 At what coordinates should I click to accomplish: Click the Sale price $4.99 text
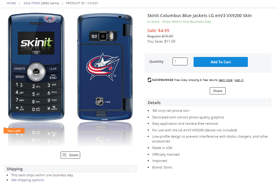pos(158,31)
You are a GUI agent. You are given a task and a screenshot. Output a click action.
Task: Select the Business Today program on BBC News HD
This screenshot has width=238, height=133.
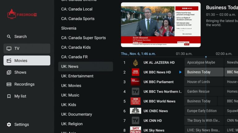(x=204, y=72)
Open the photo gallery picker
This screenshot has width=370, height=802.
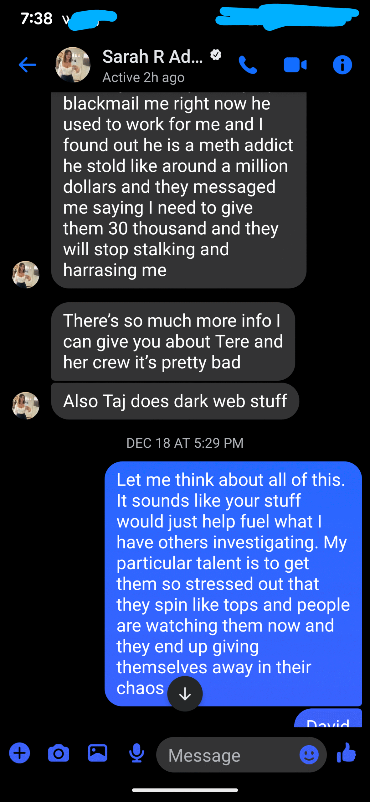pyautogui.click(x=98, y=753)
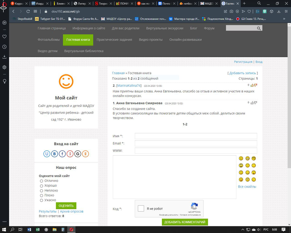The width and height of the screenshot is (291, 233).
Task: Select the 'Ужасно' poll rating
Action: pyautogui.click(x=41, y=200)
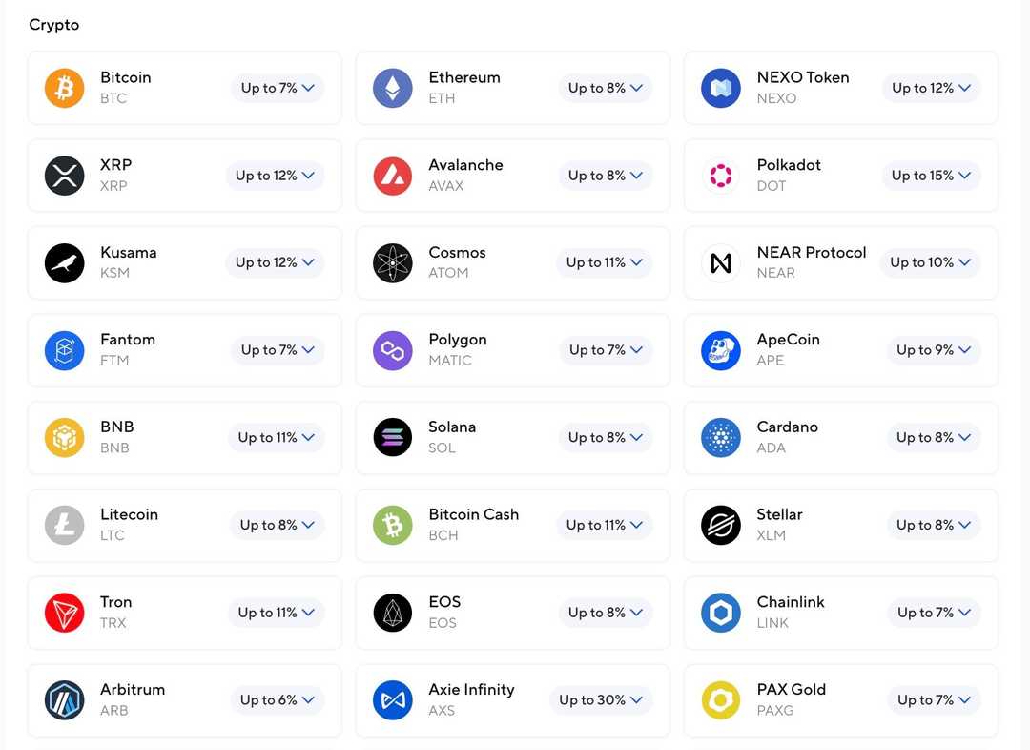This screenshot has height=750, width=1030.
Task: Click the Polkadot pink dots icon
Action: [x=721, y=176]
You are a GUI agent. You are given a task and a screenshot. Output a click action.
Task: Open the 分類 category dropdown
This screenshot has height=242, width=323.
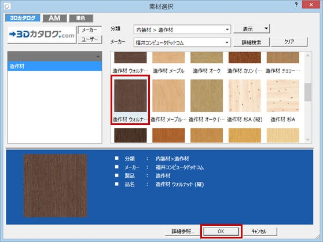pyautogui.click(x=182, y=30)
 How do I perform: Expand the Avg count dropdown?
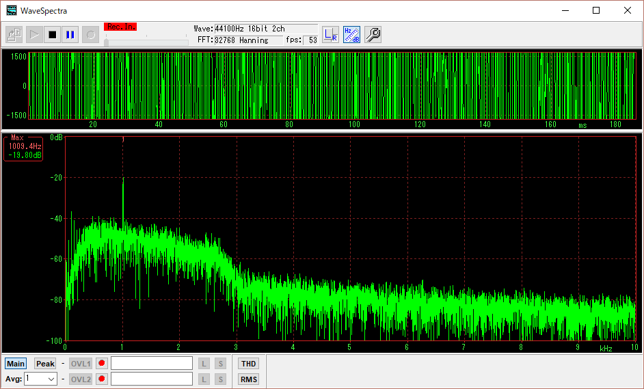[x=51, y=379]
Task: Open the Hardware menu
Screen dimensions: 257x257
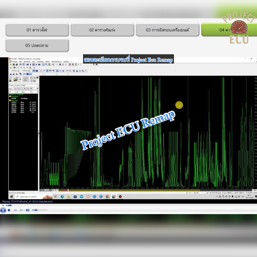Action: [x=27, y=61]
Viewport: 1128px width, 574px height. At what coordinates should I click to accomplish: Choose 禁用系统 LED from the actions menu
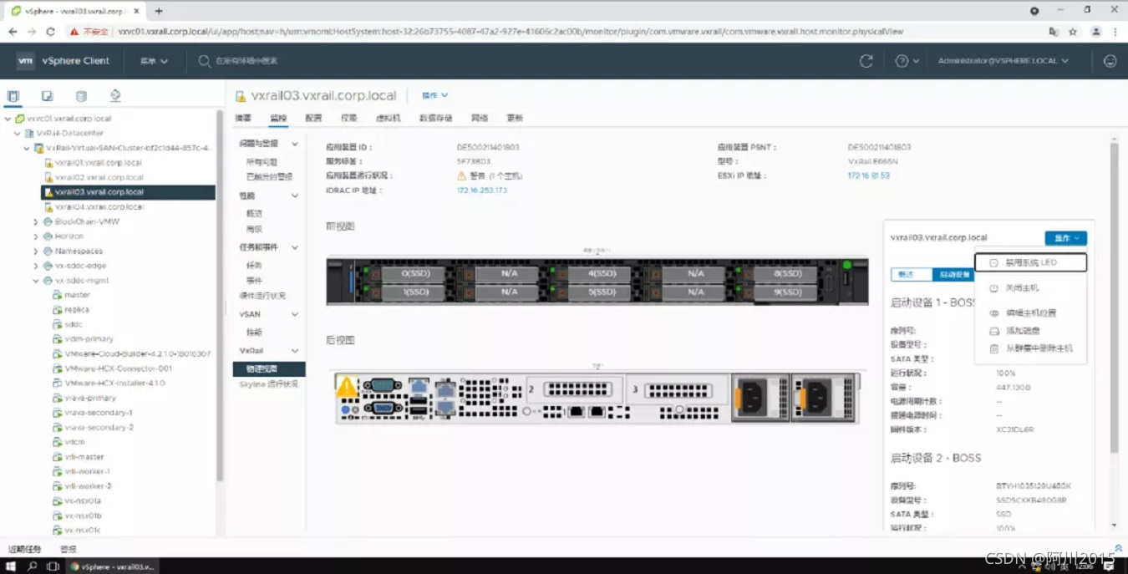click(1030, 262)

EXERCISE PROMPT.
Which lines of the records above hold the word "Open"? Copy each of them.

TASK OUTPUT.
Open the photo gallery picker
Task: Open the 分類 category dropdown
Task: Open the Hardware menu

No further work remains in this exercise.